At the line with "Task: Click the Buy Price column header", start transcribing; stop after the last line of the data below. Keep it exact and leave pictures out.

(Records from a dataset)
◇ ◇ ◇ ◇ ◇

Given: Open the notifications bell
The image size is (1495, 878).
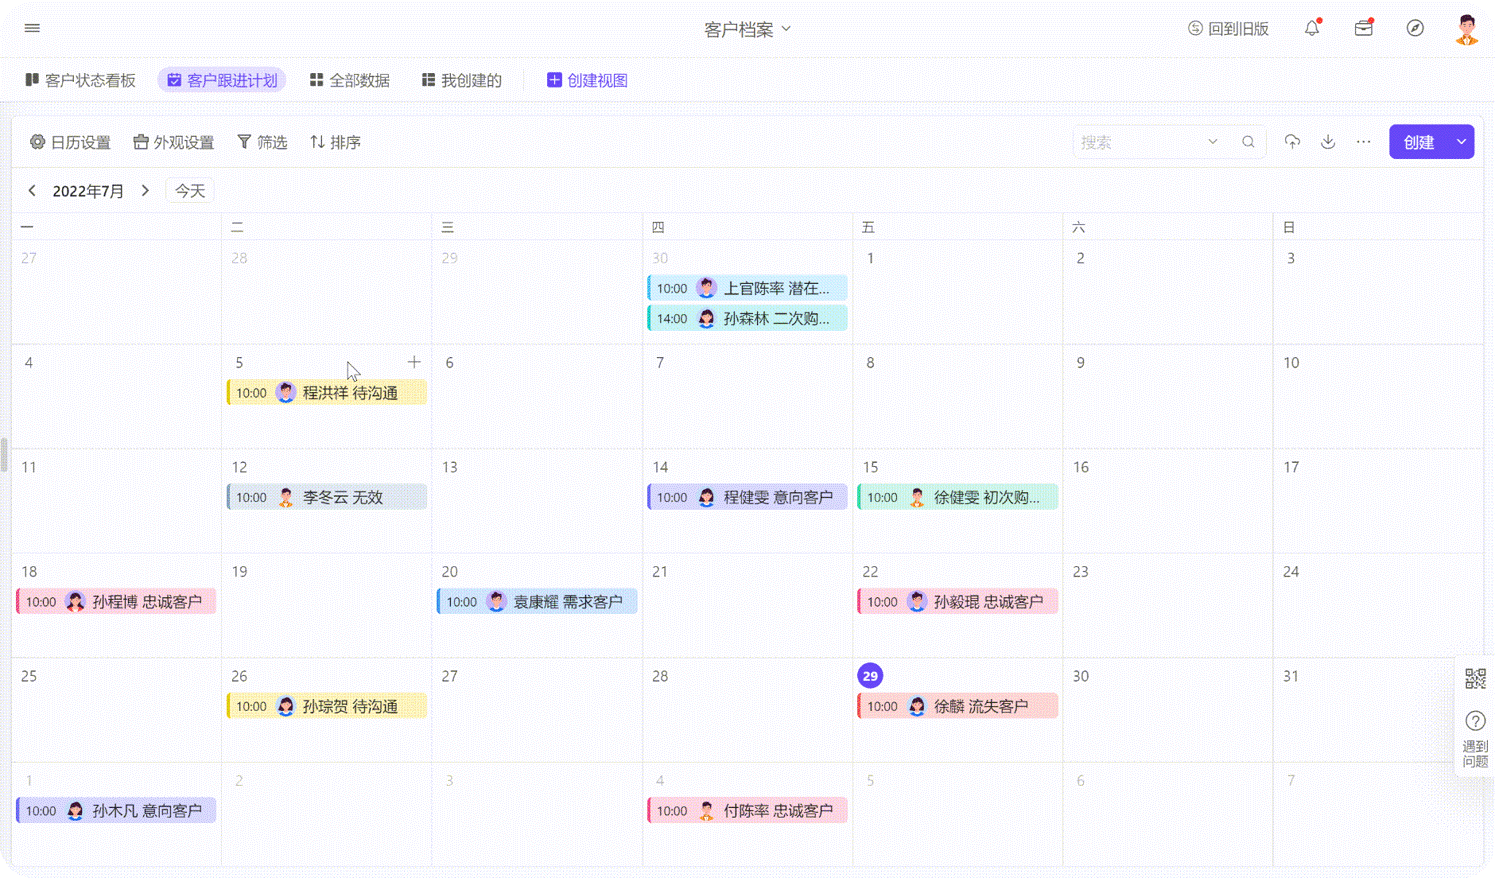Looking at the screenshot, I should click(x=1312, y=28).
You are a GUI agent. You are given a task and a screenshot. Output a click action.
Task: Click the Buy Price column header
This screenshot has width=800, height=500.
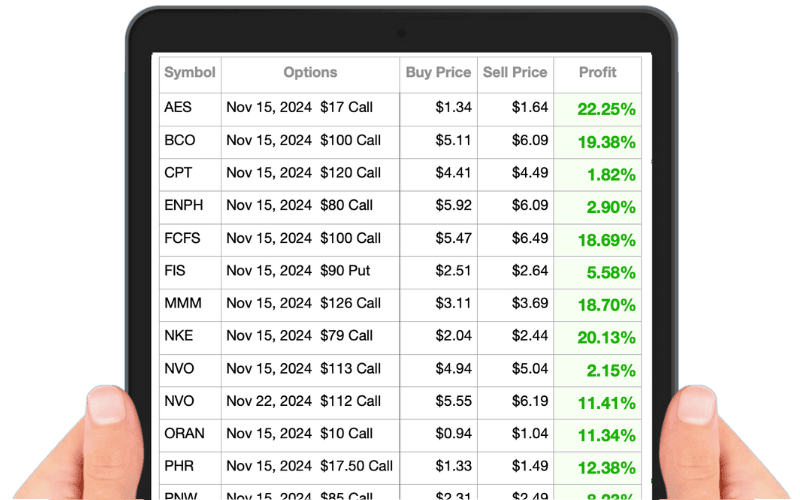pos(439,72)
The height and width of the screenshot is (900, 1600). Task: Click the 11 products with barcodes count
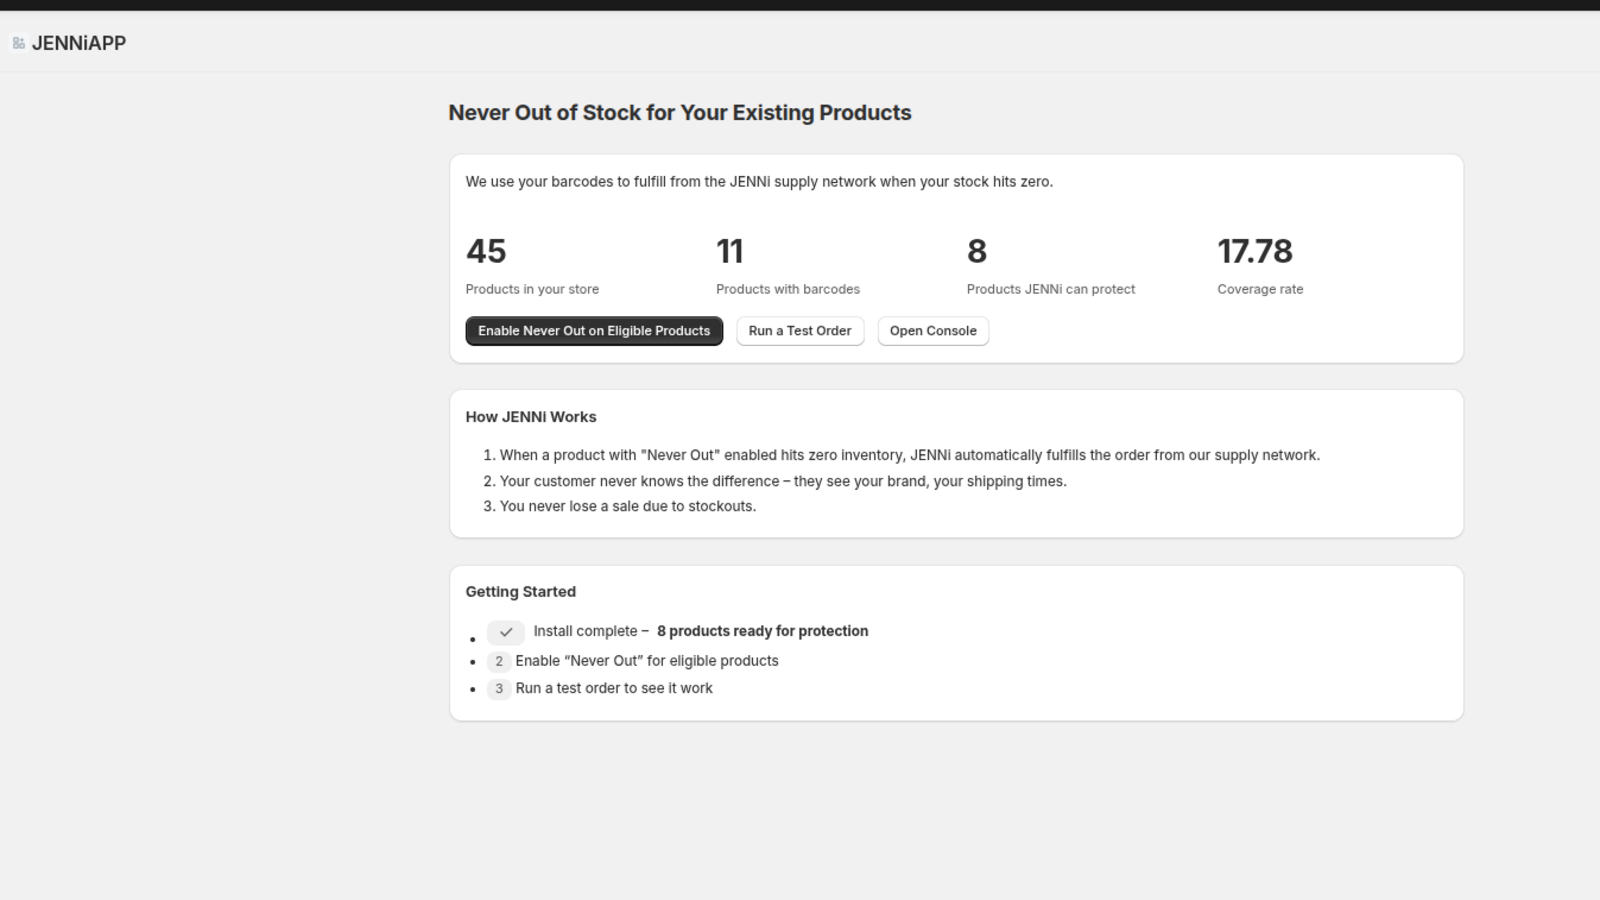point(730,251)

◇ ◇ ◇ ◇ ◇

- Your solution -
Task: Click the Buy Price column header
This screenshot has width=800, height=500.
pos(439,72)
The height and width of the screenshot is (900, 1600). Task: Click the 11 products with barcodes count
point(730,251)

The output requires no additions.